Like most people of that generation, my aunt & uncle had a fair amount of silver cutlery. During the flood, (the burst pipes in December; I’m not getting biblical here), Viv and her family tackled the clean-up by just gathering things up, and either chucking them in the garbage, or shoving them up into the loft. There was no time for sorting then. Included in all that shoving things out of the way was a lot of sliverware. This morning I went through the various bags, boxes, and trays of cutlery, sorting the Tesco stainless steel everyday-ware from the bone-handle, sterling silver. And then I came across this little guy – how cute is he? What I want to know is, why on earth doesn’t every home back in Canada have one of these? Surely our lives would be better with a toffee hammer to hand.

As well as culling objects, I have been re-arranging items in the loft to make things easier for Viv to find in the future. (My mother always said, “even if you’ve got clutter, things look better in neat piles.”) A few weeks ago I pulled down the hatch, climbed the ladder, and started shifting items around the dim, dusty, every so slightly spooky loft. I picked up this little chalet made of what looks like matchsticks (about the size of a Kleenex box), and set it down over beside some other decor pieces, and turned away.

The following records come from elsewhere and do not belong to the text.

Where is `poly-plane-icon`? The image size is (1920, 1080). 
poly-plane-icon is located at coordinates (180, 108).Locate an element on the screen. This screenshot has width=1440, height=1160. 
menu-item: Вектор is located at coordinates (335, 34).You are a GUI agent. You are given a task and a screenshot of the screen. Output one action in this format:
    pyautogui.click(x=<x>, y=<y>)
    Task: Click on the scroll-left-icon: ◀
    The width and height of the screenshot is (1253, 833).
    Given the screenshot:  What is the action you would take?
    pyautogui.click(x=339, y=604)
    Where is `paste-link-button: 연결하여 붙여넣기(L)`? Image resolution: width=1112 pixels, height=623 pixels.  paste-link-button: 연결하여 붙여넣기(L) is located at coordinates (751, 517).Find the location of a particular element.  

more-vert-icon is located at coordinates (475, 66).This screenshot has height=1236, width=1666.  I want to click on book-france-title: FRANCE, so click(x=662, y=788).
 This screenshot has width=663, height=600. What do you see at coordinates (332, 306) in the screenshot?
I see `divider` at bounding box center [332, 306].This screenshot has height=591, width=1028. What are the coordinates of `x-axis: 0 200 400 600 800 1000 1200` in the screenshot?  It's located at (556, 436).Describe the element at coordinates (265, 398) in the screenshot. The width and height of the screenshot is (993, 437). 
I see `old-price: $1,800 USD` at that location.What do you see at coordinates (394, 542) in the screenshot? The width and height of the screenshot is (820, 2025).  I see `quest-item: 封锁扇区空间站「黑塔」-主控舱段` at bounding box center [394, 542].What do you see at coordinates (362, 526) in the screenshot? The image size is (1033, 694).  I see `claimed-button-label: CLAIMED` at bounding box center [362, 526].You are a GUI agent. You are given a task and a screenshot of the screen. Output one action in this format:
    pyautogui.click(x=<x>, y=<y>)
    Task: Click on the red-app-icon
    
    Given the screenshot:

As I walked away, unprompted it started playing this thin, reedy, tinkly tune; it was a music box. I’m not going to lie, it made me jump. All I could think was, imagine it had started up randomly like that in the middle of the night. How freaked out would I be to wake up to that haunting melody at 3 in the morning? I would have been lying in bed, with the blankets up to my chin, thinking, “There is no way in hell I am going up to see what is going on up there.”